What you should do - For the string "computer", search the entries below and copy every line where it appears.

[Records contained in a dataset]
#####
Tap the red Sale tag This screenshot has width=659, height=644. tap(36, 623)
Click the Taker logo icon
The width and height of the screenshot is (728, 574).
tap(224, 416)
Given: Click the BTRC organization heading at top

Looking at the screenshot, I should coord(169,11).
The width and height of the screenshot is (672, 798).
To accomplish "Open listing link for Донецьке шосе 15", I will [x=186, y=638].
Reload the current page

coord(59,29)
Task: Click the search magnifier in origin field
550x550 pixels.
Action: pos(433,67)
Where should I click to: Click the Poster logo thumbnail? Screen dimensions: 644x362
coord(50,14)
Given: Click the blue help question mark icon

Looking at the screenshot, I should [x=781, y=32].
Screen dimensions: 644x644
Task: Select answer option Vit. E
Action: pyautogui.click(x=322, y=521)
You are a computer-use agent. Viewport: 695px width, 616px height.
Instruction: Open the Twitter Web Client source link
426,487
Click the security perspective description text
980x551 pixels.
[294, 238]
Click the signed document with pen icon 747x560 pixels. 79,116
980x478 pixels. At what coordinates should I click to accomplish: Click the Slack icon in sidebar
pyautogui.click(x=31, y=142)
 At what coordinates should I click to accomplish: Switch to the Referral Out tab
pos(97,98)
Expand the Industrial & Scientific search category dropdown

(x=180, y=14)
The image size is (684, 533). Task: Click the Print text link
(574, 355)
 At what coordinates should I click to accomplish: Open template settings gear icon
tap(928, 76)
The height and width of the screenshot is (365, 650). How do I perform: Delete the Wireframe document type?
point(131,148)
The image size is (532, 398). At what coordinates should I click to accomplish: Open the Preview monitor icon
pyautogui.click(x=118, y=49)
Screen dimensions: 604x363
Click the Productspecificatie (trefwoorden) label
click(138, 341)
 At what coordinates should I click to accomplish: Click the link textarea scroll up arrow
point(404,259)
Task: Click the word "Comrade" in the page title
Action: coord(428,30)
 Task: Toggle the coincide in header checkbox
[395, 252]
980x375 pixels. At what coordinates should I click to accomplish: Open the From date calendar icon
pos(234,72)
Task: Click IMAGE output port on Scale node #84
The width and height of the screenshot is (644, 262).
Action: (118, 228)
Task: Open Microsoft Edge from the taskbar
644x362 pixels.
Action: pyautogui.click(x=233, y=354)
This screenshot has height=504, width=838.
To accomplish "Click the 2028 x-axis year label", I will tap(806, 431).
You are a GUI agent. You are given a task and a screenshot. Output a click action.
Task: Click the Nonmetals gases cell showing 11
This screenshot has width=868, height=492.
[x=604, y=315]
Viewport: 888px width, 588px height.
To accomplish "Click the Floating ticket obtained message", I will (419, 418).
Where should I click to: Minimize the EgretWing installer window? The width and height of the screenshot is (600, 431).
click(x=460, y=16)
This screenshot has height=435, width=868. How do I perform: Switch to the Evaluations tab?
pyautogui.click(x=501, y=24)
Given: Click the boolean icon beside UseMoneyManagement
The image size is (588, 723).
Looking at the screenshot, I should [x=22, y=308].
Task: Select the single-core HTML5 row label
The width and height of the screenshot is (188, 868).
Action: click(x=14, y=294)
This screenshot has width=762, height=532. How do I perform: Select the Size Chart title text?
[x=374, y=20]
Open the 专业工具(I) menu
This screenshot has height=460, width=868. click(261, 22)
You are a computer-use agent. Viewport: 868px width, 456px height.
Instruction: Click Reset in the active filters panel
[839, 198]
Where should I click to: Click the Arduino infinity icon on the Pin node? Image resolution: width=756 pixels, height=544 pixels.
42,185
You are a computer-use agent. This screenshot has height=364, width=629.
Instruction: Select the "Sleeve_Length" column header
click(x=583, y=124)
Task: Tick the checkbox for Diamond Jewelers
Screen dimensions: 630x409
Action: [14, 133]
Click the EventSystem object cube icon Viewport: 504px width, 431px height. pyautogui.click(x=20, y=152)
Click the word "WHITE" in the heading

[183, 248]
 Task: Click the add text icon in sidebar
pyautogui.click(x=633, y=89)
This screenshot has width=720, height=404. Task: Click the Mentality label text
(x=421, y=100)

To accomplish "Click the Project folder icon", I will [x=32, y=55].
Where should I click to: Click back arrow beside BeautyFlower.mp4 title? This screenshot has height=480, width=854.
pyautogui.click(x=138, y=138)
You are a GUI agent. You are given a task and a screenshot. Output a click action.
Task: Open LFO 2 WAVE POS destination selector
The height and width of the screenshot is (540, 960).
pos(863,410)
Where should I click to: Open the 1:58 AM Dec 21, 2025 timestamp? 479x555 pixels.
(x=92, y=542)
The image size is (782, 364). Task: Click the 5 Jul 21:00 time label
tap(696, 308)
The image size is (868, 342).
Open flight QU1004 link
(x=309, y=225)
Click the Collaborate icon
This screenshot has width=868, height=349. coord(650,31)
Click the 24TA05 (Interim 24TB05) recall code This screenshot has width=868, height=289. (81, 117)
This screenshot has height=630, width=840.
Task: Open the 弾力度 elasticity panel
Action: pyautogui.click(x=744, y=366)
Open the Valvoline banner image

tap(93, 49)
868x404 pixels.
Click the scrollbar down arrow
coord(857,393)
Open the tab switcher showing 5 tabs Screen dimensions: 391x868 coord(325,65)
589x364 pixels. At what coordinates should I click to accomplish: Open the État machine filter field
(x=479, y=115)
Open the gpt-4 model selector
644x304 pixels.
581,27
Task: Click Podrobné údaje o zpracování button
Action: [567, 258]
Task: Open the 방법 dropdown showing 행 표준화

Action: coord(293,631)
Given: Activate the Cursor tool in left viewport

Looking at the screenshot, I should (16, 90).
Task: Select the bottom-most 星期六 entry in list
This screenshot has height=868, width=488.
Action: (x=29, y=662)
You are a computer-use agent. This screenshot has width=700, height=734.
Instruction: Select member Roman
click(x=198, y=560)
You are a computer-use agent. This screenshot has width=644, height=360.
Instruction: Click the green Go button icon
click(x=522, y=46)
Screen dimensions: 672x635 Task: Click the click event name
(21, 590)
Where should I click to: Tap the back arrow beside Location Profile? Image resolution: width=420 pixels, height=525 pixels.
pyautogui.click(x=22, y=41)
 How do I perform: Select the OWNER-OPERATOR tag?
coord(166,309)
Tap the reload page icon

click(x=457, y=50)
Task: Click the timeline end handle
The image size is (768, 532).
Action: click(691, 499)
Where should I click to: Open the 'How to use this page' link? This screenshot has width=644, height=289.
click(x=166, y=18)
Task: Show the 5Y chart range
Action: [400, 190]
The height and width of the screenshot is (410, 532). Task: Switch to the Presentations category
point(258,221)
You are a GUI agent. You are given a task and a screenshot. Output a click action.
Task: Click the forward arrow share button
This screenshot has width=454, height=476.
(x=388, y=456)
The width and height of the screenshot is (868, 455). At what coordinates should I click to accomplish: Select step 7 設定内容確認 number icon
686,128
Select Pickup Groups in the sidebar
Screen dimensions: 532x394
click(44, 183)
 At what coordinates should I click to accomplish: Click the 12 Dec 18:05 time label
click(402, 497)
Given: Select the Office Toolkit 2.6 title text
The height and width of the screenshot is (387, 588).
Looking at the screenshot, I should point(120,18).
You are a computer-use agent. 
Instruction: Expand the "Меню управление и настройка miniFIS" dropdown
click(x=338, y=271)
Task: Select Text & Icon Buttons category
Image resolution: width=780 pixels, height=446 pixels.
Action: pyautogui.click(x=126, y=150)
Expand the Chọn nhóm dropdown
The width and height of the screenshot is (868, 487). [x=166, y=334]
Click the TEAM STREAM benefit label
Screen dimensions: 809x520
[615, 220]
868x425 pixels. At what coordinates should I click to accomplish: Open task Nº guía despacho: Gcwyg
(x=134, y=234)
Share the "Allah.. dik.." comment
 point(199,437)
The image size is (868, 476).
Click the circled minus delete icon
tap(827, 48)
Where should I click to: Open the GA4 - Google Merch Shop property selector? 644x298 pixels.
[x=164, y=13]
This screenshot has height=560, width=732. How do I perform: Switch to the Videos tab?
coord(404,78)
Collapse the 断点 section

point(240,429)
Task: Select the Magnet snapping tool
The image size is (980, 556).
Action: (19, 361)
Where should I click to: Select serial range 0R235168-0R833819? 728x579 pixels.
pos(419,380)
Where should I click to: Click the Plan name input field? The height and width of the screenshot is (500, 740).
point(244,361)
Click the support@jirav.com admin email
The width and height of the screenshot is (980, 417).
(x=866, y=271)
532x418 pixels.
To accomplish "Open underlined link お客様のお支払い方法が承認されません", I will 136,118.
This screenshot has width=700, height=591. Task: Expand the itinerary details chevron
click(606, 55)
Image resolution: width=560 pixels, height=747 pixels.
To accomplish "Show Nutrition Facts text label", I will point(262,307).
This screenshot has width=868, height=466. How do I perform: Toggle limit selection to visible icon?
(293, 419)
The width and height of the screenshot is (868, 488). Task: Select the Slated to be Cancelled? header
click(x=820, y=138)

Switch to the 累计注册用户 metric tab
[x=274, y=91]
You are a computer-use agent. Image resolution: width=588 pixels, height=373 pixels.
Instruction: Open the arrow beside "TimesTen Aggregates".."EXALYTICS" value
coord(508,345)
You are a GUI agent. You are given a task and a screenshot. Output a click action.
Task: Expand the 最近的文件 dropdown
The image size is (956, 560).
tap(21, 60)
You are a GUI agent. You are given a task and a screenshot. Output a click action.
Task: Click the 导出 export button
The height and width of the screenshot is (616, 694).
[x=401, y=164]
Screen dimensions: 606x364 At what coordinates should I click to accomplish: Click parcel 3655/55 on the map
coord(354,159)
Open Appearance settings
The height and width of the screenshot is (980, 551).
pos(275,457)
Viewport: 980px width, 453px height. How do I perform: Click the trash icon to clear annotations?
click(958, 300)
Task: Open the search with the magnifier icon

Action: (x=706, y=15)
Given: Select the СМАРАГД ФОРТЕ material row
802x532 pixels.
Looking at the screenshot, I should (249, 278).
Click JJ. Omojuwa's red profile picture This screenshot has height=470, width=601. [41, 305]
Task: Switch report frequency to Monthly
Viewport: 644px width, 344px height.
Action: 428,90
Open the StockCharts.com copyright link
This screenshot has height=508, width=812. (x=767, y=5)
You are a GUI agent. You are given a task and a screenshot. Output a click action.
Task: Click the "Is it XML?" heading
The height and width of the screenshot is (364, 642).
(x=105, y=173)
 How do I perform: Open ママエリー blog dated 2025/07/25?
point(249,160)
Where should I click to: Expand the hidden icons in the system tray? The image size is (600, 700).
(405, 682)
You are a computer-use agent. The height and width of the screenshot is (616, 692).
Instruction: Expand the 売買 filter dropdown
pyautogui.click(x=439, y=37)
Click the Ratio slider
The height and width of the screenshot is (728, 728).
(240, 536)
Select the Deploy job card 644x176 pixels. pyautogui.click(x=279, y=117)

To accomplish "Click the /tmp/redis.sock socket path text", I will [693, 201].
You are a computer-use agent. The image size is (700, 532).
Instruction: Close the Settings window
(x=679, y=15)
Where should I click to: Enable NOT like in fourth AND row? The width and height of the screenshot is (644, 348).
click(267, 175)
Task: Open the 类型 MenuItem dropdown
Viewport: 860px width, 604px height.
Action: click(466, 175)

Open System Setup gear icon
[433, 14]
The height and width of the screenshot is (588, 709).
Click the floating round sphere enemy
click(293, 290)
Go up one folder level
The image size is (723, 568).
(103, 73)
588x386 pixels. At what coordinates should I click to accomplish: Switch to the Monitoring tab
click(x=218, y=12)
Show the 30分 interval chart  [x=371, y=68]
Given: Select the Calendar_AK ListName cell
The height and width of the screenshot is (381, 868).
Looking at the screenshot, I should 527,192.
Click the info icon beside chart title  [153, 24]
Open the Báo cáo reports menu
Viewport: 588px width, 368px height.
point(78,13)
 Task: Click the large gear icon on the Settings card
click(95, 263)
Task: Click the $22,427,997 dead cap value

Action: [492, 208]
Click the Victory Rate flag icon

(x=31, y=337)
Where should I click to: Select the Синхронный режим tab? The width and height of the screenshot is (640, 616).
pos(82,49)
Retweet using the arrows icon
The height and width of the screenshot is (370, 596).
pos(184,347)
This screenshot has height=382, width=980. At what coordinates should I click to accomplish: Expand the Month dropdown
#####
Solution below -
You are a computer-use agent. Viewport: 695px width, 616px height.
You are a computer-use agent. Viewport: 868px width, 456px height.
You are a computer-use agent. This screenshot has height=364, width=629.
You are a computer-use agent. This screenshot has width=700, height=734.
You are a computer-use agent. This screenshot has width=644, height=360.
You are a computer-use agent. 
You are a computer-use agent. Image resolution: width=588 pixels, height=373 pixels.
You are a computer-use agent. The height and width of the screenshot is (616, 692).
You are a computer-use agent. The image size is (700, 532).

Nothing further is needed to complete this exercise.